What you need to do:
What are the lines from the one containing "Screen dimensions: 1152x711" through the last line of the records below? Return them exactly, leaving out pictures.

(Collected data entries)
..............................

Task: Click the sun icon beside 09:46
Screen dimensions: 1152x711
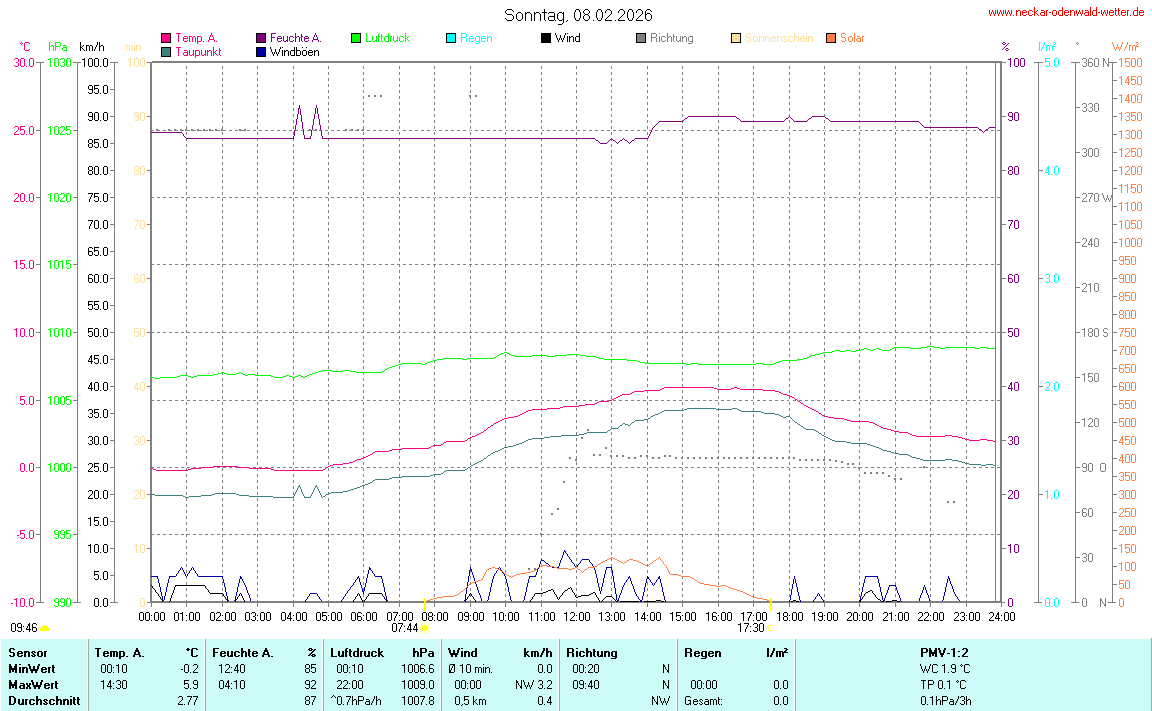Action: (x=45, y=628)
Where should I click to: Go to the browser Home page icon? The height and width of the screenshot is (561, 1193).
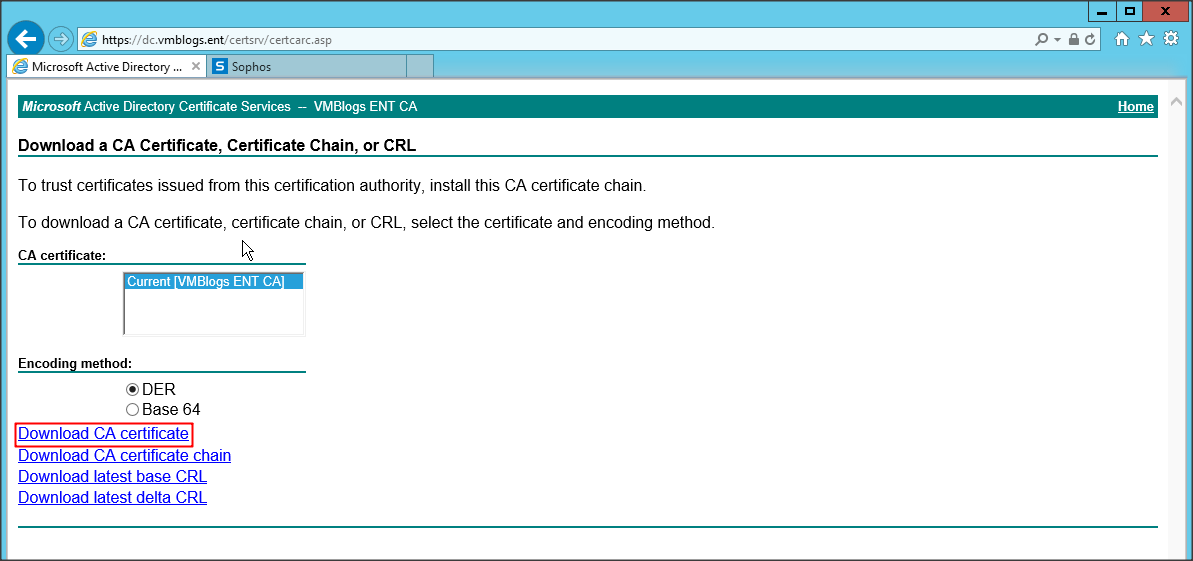[1122, 39]
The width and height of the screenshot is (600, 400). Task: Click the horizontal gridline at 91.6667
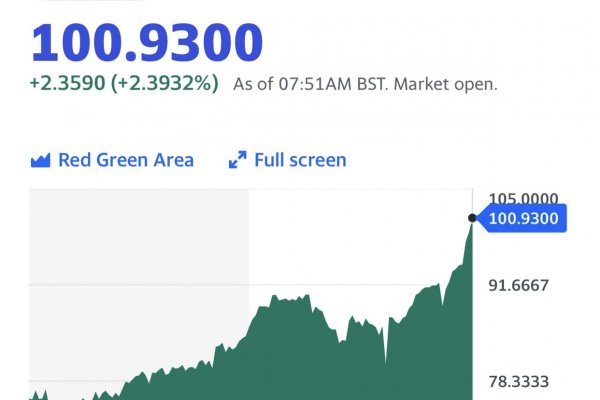point(380,285)
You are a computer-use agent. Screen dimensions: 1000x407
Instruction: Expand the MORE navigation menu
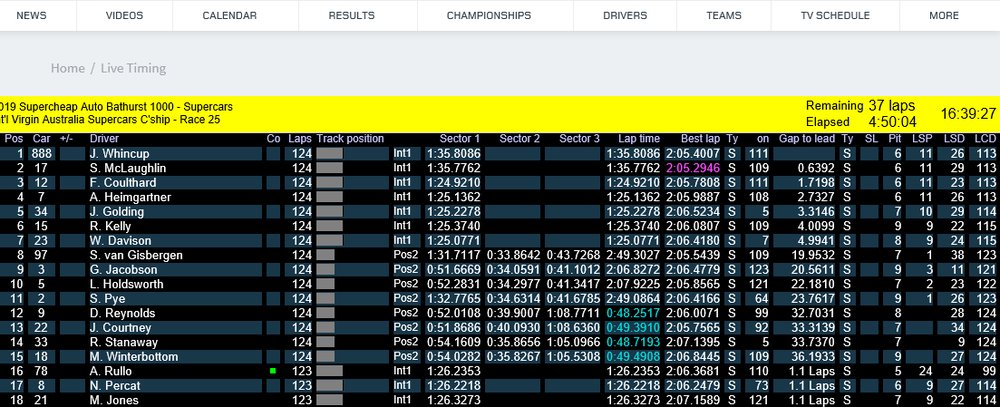[x=944, y=16]
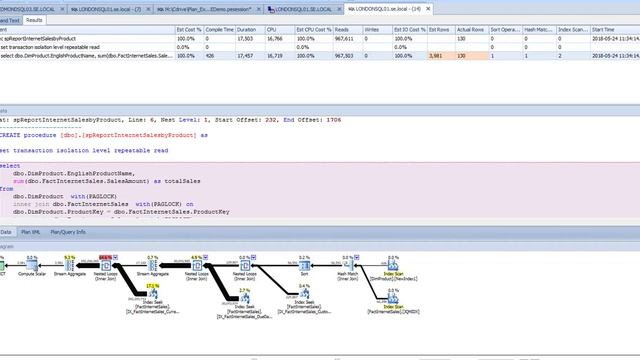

..............................

Output for this task:
Screen dimensions: 1152x711
Action: (x=45, y=628)
Where should I click to: Go to the browser Home page icon? The height and width of the screenshot is (561, 1193).
[1122, 39]
The width and height of the screenshot is (600, 400). Task: Click the horizontal gridline at 91.6667
point(380,285)
You are a computer-use agent. Screen dimensions: 1000x407
Instruction: Expand the MORE navigation menu
[x=944, y=16]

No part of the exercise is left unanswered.